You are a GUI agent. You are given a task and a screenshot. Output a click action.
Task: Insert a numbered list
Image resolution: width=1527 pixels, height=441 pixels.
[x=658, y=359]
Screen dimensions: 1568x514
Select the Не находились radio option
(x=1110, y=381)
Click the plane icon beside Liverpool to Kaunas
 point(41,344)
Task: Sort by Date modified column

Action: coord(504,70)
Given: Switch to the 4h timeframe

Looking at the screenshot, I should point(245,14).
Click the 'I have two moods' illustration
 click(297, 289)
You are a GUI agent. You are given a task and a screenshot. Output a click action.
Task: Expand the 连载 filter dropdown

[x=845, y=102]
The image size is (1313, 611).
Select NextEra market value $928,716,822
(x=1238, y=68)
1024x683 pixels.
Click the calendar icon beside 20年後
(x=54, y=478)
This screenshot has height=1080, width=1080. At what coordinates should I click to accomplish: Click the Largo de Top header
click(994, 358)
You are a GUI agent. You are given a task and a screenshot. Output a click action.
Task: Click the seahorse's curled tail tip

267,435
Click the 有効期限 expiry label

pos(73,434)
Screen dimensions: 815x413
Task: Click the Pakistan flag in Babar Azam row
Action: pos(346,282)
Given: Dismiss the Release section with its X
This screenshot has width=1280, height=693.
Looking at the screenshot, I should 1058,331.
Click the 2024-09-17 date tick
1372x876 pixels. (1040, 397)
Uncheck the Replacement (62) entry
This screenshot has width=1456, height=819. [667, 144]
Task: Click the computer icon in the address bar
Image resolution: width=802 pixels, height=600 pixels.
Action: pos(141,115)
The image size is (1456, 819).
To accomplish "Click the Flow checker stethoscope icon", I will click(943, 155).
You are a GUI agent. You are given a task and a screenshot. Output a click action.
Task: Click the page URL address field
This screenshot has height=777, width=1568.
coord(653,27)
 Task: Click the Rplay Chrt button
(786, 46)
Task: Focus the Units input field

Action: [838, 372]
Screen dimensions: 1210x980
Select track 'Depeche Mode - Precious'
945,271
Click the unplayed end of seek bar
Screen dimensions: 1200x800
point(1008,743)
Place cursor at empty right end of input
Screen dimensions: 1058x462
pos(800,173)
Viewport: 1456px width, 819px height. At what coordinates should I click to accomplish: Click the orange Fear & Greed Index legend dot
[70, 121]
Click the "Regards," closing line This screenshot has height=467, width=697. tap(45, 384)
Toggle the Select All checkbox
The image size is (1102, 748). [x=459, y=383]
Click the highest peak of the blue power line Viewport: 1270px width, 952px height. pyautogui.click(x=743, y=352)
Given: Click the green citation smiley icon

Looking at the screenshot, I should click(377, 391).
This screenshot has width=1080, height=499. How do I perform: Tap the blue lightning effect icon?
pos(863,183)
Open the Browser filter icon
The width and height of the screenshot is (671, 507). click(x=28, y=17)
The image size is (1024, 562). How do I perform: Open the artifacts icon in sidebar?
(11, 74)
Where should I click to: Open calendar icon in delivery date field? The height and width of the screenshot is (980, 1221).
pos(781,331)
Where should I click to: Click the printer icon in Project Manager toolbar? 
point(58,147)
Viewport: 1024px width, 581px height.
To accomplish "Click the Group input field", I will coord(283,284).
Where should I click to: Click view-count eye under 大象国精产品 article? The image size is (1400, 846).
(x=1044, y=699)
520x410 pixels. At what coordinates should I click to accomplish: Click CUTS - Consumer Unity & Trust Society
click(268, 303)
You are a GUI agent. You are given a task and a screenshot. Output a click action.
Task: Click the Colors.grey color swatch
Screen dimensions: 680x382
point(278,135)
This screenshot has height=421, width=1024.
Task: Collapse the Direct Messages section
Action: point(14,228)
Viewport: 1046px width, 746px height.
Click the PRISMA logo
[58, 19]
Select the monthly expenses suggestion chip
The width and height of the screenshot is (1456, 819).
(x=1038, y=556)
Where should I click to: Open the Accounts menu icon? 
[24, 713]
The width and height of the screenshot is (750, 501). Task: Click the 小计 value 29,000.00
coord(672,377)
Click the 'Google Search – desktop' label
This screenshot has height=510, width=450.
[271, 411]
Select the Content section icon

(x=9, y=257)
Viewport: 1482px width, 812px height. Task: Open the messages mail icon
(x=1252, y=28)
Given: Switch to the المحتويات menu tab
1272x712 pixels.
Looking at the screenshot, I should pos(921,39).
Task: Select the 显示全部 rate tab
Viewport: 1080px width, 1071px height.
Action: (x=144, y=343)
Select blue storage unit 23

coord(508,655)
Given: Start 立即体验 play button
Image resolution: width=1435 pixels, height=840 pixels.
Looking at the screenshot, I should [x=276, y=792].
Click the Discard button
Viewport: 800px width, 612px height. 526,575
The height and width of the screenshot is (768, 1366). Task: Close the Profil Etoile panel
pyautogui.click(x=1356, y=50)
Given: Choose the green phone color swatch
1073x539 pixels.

■ ■ ■ ■

[WHAT TO PRODUCE] Please list each line above that contains the word "green"; case counts.

[EXERCISE RESPONSE]
Given: Click the green citation smiley icon
Given: Choose the green phone color swatch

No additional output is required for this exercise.